Emotional: 50% After ramping up emotional capacity, I’ve developed enough strategies to process emotions, they feel pretty balanced and not suppressed or hijacking things…
Mental: 60% – I would like this number even lower. I’d really like this number to be 20% or something – where I’m typically in no-mind, but when executive function needs to pop in, it wakes up, does it’s thing, and resigns.

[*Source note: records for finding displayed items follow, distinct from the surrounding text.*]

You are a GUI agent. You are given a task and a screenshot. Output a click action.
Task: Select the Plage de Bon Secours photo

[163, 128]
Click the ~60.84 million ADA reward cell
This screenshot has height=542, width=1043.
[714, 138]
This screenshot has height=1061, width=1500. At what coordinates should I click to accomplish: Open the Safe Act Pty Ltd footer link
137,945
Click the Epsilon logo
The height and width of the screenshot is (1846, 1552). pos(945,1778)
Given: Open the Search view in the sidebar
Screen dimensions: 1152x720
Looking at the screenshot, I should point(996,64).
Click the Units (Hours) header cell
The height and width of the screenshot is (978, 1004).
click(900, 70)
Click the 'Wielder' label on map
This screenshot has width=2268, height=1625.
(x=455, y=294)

Spiritual: 90% – by no means am I 90% of the way “there” but my spiritual interests take up 90% of my time, and/or as 90% of the lens through which I am looking… I would guess I am around 3% of the way “there” but no matter. It is by far my favorite lens through which to interpret life.
Ideally, I want to be 100% spiritual and 100% physical, with a broad, balanced emotional capacity and mostly transcendence of the “thought stream”/mental body except when it’s actually important. Which is an eff of a lot less than my mind would like me to believe.